La catedral y el niño, Eduardo Blanco Amor, p. 378
Raspé una cerilla y encendí el
velón del cuarto de Blandina. Todavía se consideraba como lujo superfluo el
llevar la luz eléctrica al cuarto de las criadas. Era una amplia habitación en
el ante desván, con una ventana aguardillada. Los muebles eran desiguales, pero
de muy buena factura, pues habían ido a parar allí, desde otras habitaciones de
la casa, llevados por el reflujo de circunstancias y modas. Lo más sorprendente
de la habitación era la cama monumental en que dormía Blandina: un armatoste
régence, de interpretación portuguesa, con la laca del testero chamuscada, y quemada
en otras partes. Provenía de un incendio en casa de mis abuelos, del que yo
había oído hablar cuando chico. También estaba allí un gran retrato de mi
abuela paterna, de muy buen pincel.

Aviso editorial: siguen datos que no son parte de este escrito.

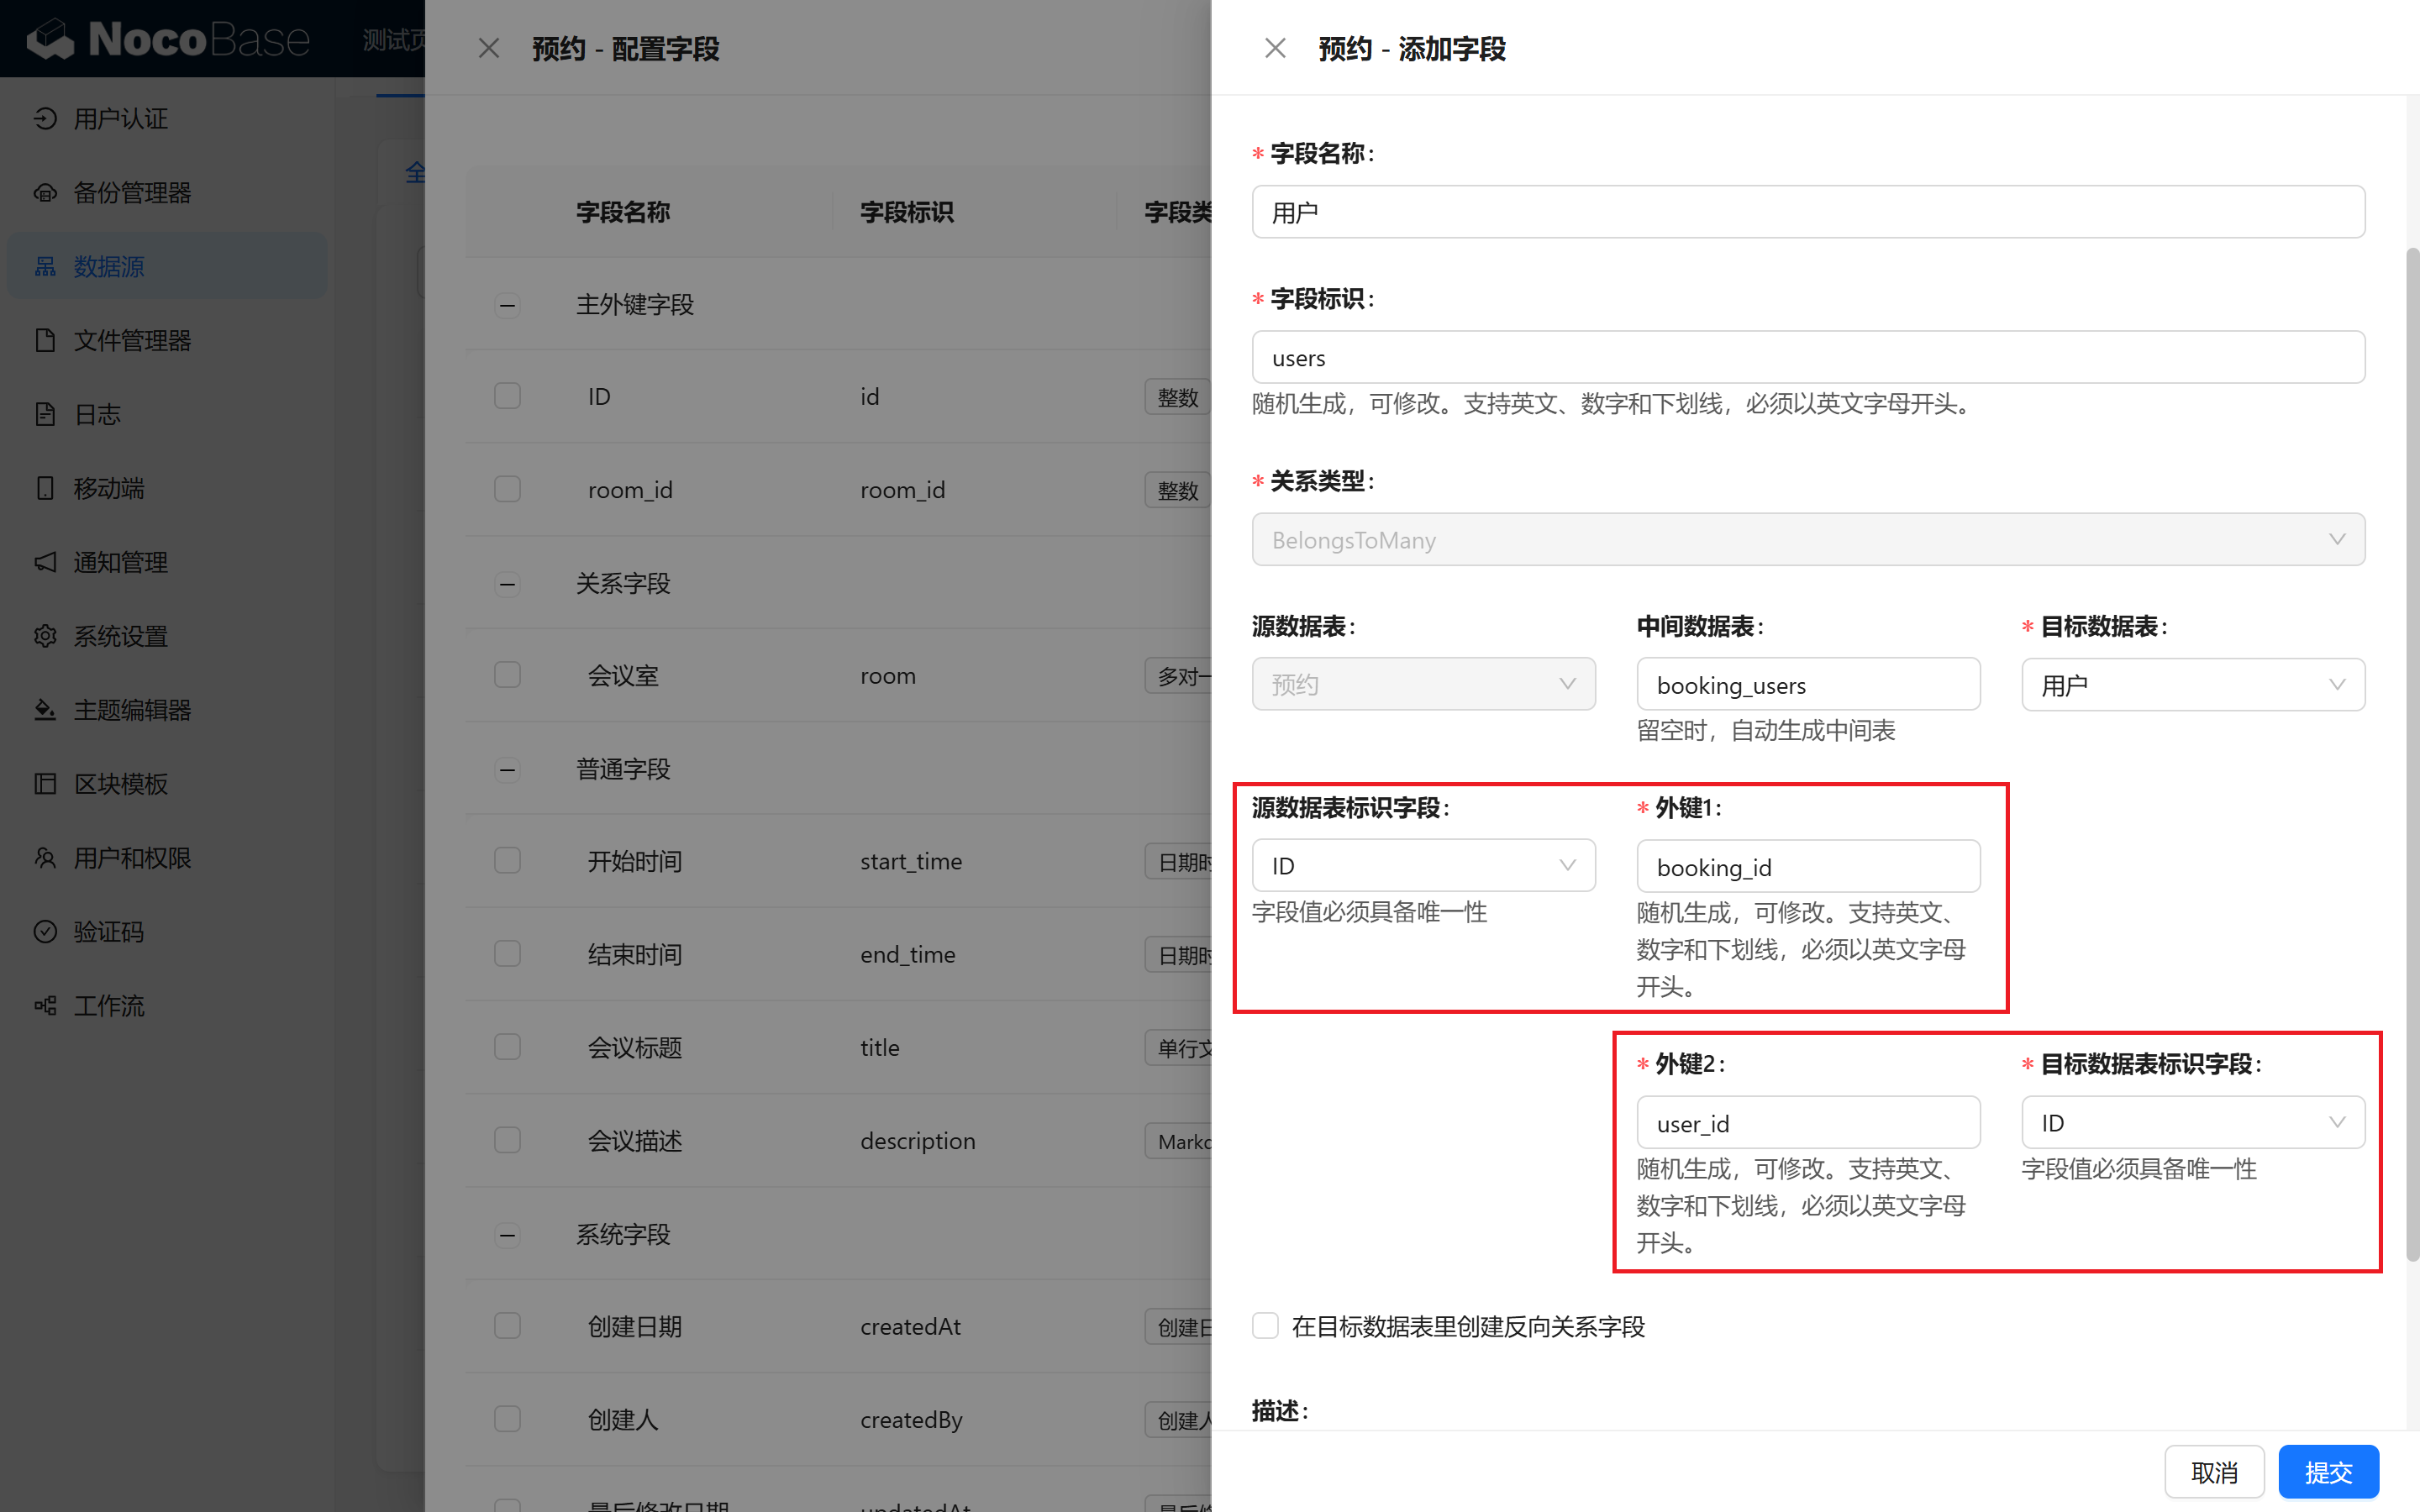Click the System Settings (系统设置) gear icon
The height and width of the screenshot is (1512, 2420).
pos(45,636)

Aparecía en él un tanto excesiva de carnes,
con un mirar provocativo, de mujer de rompe y rasga, y mucho abultamiento de
senos asomados al escote; razones por las cuales, sin duda, había ido a parar
al desván de donde lo rescató Blandina para ornato de su habitación, junto con
aquel monstruoso barómetro de bronce, coronado por una Fama trompetaria, de
varios kilos de peso, procedente de una Exposición de París, y un álbum enorme
de fotografías europeas, del mismo origen, forrado en peluche verde, con
cantoneras de nácar calado, que, cuando se abría, dejaba oír una tanda de
valses. Contrastando con aquellos lujosos
enseres, la pared de aliado de la cama aparecía cubierta de cromos devotos:
Sagrados Corazones, Purísimas y Vírgenes de toda denominación, presididas por
Nuestra Señora del Perpetuo Socorro, llena de brinquillos, como un icono, y una
gran cantidad de papelería, fijada con engrudo, conteniendo bulas de Cruzada y
de Abstinencia y rescriptos de san Antonio de Padua, con su tipografía entrecruzada
y misteriosa, como documentos cabalísticos. Las ropas de la cama no
correspondían a aquella especie de palestra matrimonial y quedaban cortas, por
la cual se veía, debajo de ella, un solemne bacín, como para servicios
episcopales, inmensísimo, con algunas desportilladuras en su decoración
aguirnaldada de rosas de gamas vivas. Colgada sobre la cabecera había una pila de
agua bendita con lamparilla de mariposa, encendida, y una rama de olivo,
también bendita, metida en el líquido.
Al otro extremo de la habitación,
estaba el camastro que habían armado para mí: un antiguo catre de viaje sobre
el que echaron dos grandes colchones que derretían su exceso colgando a ambos
lados. Frente a él, impúdico, lucía su loza blanca un pequeño orinal, de niño.